EX-10.65 9 ash-ex10_65.htm EX-10.65 EX-10.65

EXHIBIT 10.65

AMENDMENT NO. 1

ASHLAND GLOBAL HOLDINGS INC.
DEFERRED COMPENSATION PLAN FOR
NON-EMPLOYEE DIRECTORS
(Amended and Restated as of May 22, 2019)

The Ashland Global Holdings Inc. Deferred Compensation Plan for Non-Employee Directors (Amended and Restated as of May 22, 2019) (the “Plan”) is hereby amended, effective as of November 17, 2022, as follows:

1. The name of the Plan is hereby changed to the “Ashland Inc. Deferred Compensation Plan for Non-Employee Directors”.

2. Section 2(k) of Article I of the Plan is hereby deleted in its entirety and replaced with the following:

“(k) “Company” means Ashland Inc. prior to the date of conversion of Ashland Inc. into Ashland LLC, and Ashland Global Holdings Inc. on and after the date of conversion of Ashland Inc. into Ashland LLC, or any successor thereto, and Ashland Inc., effective on and after August 1, 2022.”

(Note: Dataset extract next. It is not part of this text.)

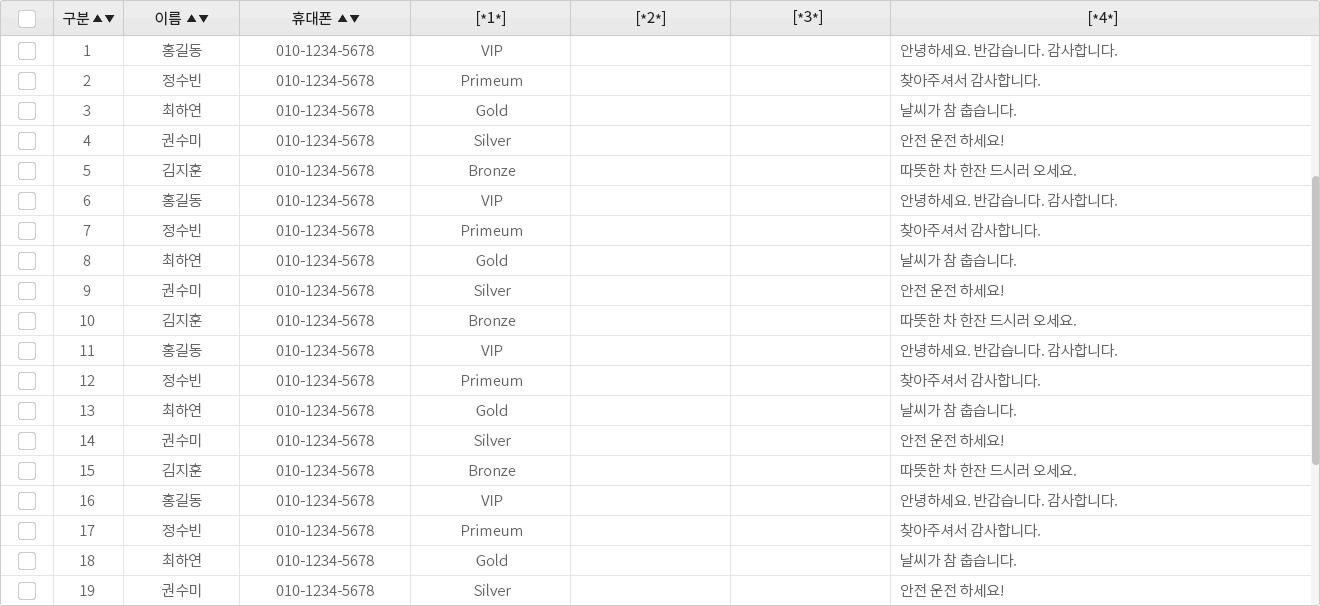Click the [*4*] column header

pyautogui.click(x=1102, y=18)
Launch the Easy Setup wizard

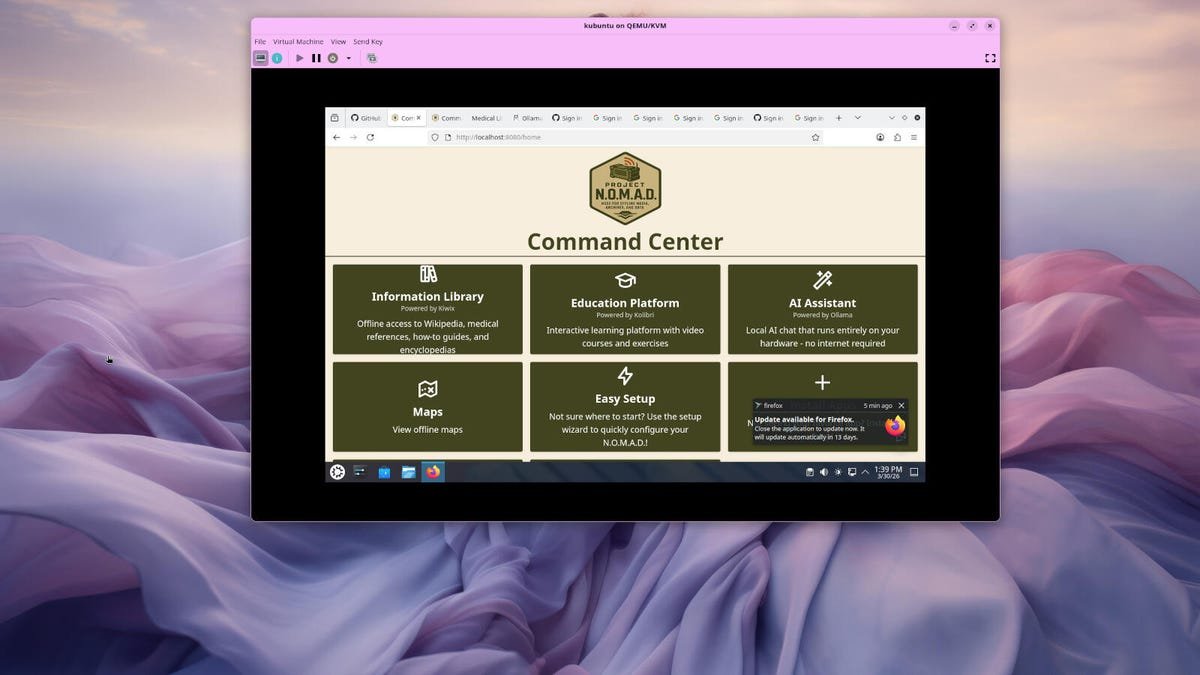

3. Section 2(z) of Article I of the Plan is hereby deleted in its entirety and replaced with the following:

“(z) “Plan” means this Ashland Inc. Deferred Compensation Plan for Non-Employee Directors (formerly named the Ashland Global Holdings Inc. Deferred Compensation Plan for Non-Employee Directors) as it now exists or may be hereafter amended.”

4. Section 1(c) of Article III of the Plan is hereby deleted in its entirety and replaced with the following:

“(c) Restricted Stock Account and Restricted Stock Units. For periods prior to January 1, 2023, each Participant shall have his or her Restricted Stock Account credited on an Accounting Date with the number of Restricted Stock Units approved for such allocation equal to the number of shares of Common Stock (including fractions of a share) that could have been purchased with the dollar amount of the approved grant for this purpose at the Fair Market Value on the Accounting Date. The Restricted Stock Units so credited shall be separately maintained and accounted for in a Restricted Stock Account for the Participant. Amounts credited to the Restricted Stock Account shall be forfeitable until the one (1) year anniversary of the date on which such amounts were so credited; provided, however, if the Participant does not seek re-election as a Director, such forfeitable amounts shall become non-forfeitable on the date of the Board meeting that immediately precedes such one (1) year anniversary so long as the Participant is a Director

 


 

on the day before such Board meeting. As of the date of any dividend distribution date for the Common Stock, the Participant’s Restricted Stock Account shall be credited with additional Restricted Stock Units equal to the number of shares of Common Stock (including fractions of a share) that could have been purchased, at the Fair Market Value on such date, with the amount which would have been paid as dividends on that number of shares (including fractions of a share) of Common Stock which is equal to the number of Restricted Stock Units then credited to the Participant’s Restricted Stock Account. The additional Restricted Stock Units so allocated shall remain forfeitable until the date on which the Restricted Stock Units with respect to which the additional Restricted Stock Units were credited become non-forfeitable. On the date of a Participant’s Termination prior to a Change in Control (other than in the circumstance described in the proviso in the third sentence of this paragraph (c)), all Restricted Stock Units (including fractional Restricted Stock Units) that have not become non-forfeitable shall be forfeited; provided, however, that the date of a Participant’s Termination on or after a Change in Control, all Restricted Stock Units (including fractional Restricted Stock Units) shall become nonforfeitable. Commencing on January 1, 2023, any Restricted Stock Units granted to Directors shall be awarded under the Ashland Inc. 2021 Omnibus Incentive Compensation Plan (or its successor), rather than credited under this Plan, and Directors may voluntarily elect to defer such Restricted Stock Units under the Ashland Inc. Independent Director Deferred Compensation Program.”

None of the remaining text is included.